Sunday, 25 April 2010

Kendal Parish church Clerestory windows

Clerestory windows
Kendal Parish Church
Kirkland
Kendal
Cumbria

Clerestories were usually added to churches, to provide more light above the nave. The result was usually an almost unbroken wall of glass, often highly decorated, adding light to an other wise fairly dark interior. Kendal Parish Church was no different from those all around the country, in having a clerestory added during the late 15th century. During this period of expansion and building, the church's roof was heightened, and ten windows were inserted on each side of the high nave walls. Apparently the weight of the additional masonry was too much for the pillars on the North aisle to carry, causing some of them to bow. This bowing can still apparently be seen on some of the pillars here. When the church was re-roofed in 1852, two windows from each side were removed, and the masonry strengthened. Some glass from older windows that were now too fractured and broken to exist as whole windows, was incorporated into the clerestory windows. The sixteen remaining clerestory windows, dating from the 19th century, are all shown below, with a brief explanation of each one (where information was available.)

Above. Window dedicated to the memory of Valencia (?) Bagent (?) Barnes, and Henry (?) le Stourgeon Barnes, twin children of Joseph Watkins Barnes.

Above. Window with unidentified coat of arms. I think there's some writing in the scroll beneath the coats of arms, although the only word that can be made out now, is 'of'.

Above. Window dedicated to the Reverend Thomas Symonds, vicar of this parish for 45 years, died 1789, aged 89 years, and also, Ethel Symonds, widow of Thomas, who died November 1814, and also her son, George Walter Scott, who died in 1792, aged 34.

Above. Window with an unidentified coat of arms...possibly relating to someone who was a Free Mason. There is again, a scroll beneath the coat of arms, but it is too faded to read. I think this is one of the windows with small parts of older windows incorporated into it.

Above. Window dedicated to the memory of William Webster, who died in January 1851, and Mary Webster, who died in November 1850.
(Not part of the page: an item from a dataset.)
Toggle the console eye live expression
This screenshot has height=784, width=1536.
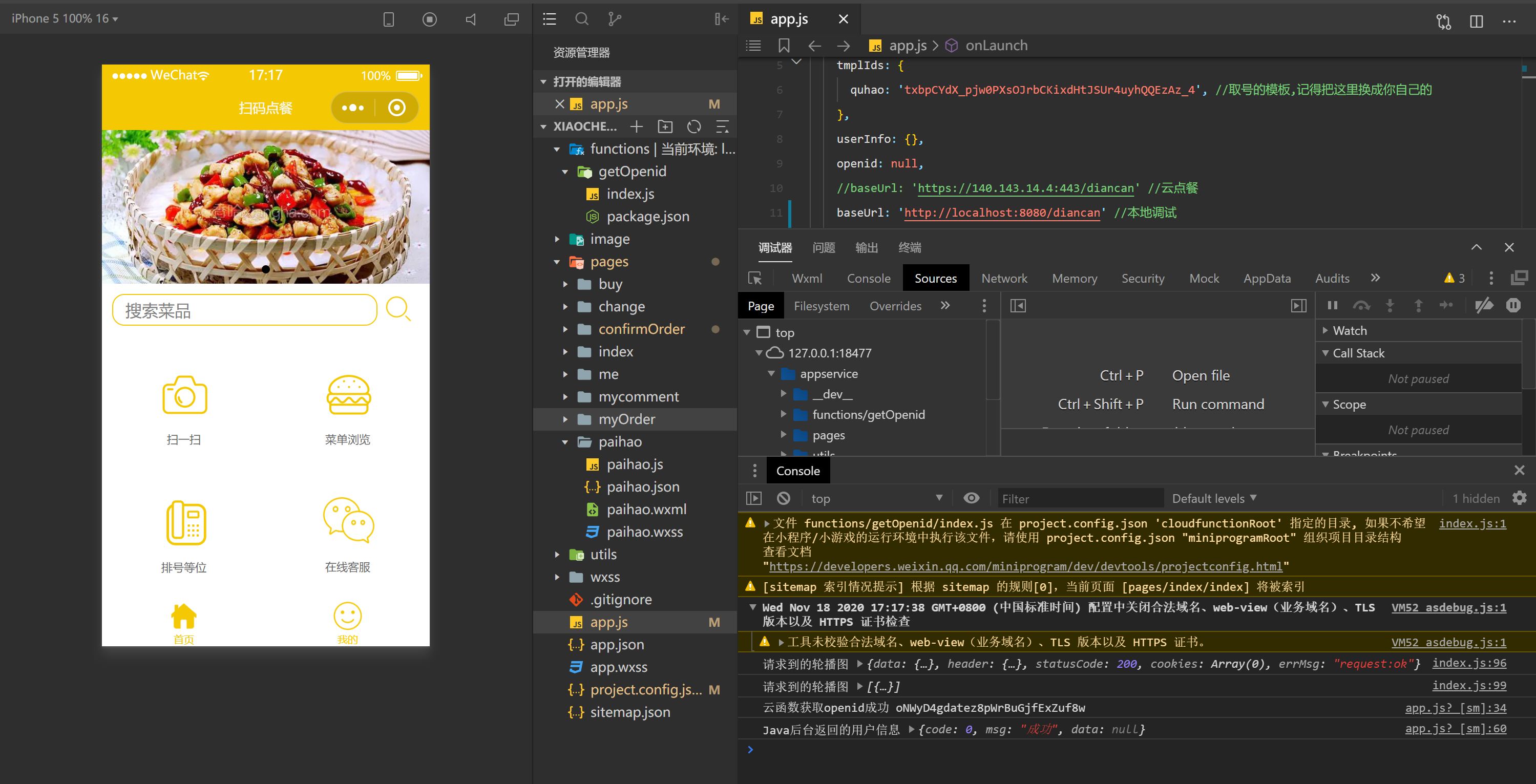click(971, 498)
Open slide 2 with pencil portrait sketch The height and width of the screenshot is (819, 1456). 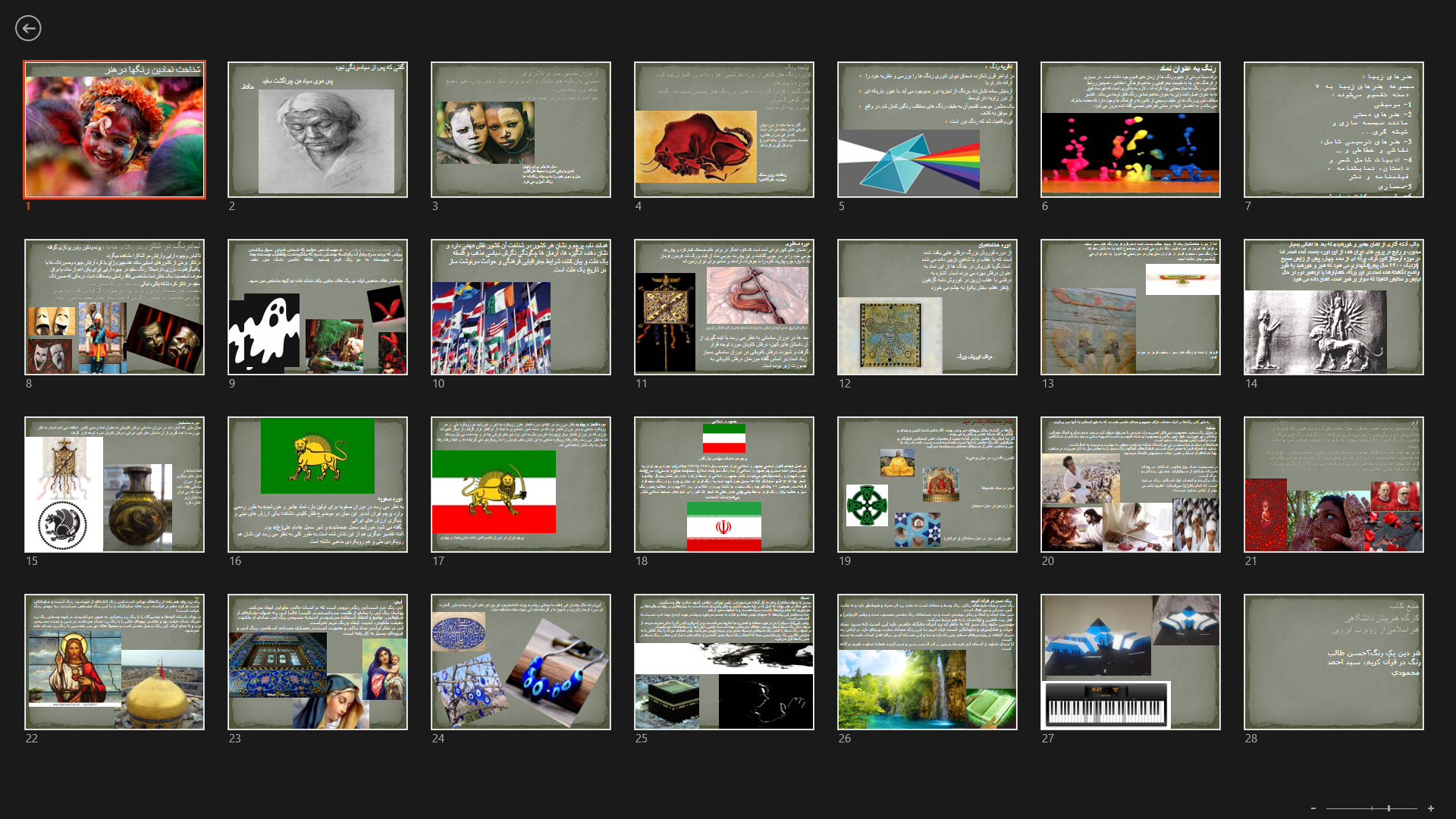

Above. Another window with no dedication, but with older glass inserted into its design.

Above. Window dedicated to Thompson Bradlots (?) who was twice mayor of the Borough of Kendal, and who died in April 1890 (?)

Above. Window with an unidentified coat of arms.

Above. Window dedicated to the Rev Jos (Joseph?) Watkins Barnes, vicar of the parish of Kendal.

Above. Window erected by Gerrard Gandy, in memory of his brother John Gandy, Ensign in the St Helena Regiment, and who died at St Helena in February 1849.

Above. A window with the simple inscription, " Thomas Taylor gave this window 185?

Above. A window presented to the church by Henry Hoe?e 1851

Above. Window gifted to the church by Cornelius Nicholson, author of the Annals of Kendal, 1851.

If you look at the angel's head, it is strangely devoid of any colour. I wonder if this has been re-used from another window?

Here's a link to Cornelius' book, the Annals of Kendal, free to view and download at Google Books.

Above. A window with the simple inscription of "The humble offering of Anthony Garnett"

Anthony Garnett owned the Castle Dairy on Wildman Street in Kendal, a fantastic 14th century house...the oldest inhabited building in Kendal.

Above. A window gifted to the church by the Reverend George Weston, former assistant Curate at the Parish Church of Kendal, then vicar of Crosby Ravensworth, dated 1851.

Above. A window gifted to the church by Tobias ???? and Samual Whinnery.

Some of the names on these windows have been guessed at due to the fading colours in the glass, whilst others are written across the joins in the windows. Where possible I've made an educated guess, but if anyone can correct any errors, I'd be very grateful.

Next time you visit the Parish Church in Kendal, take a moment to glance up at the Clerestory windows....they are well worth taking a look at.

2 comments:

Martin said...

Splendid 'blog' How did you manage such photos?
I'll be gratefully linking to it on the Parish Church website

Louis said...

Hi chum! Just bought a book on armorials of Westmorland and Lonsdale. It might be poss to identify your unidentified! I'll put a link to the ensign in St Helena sometime!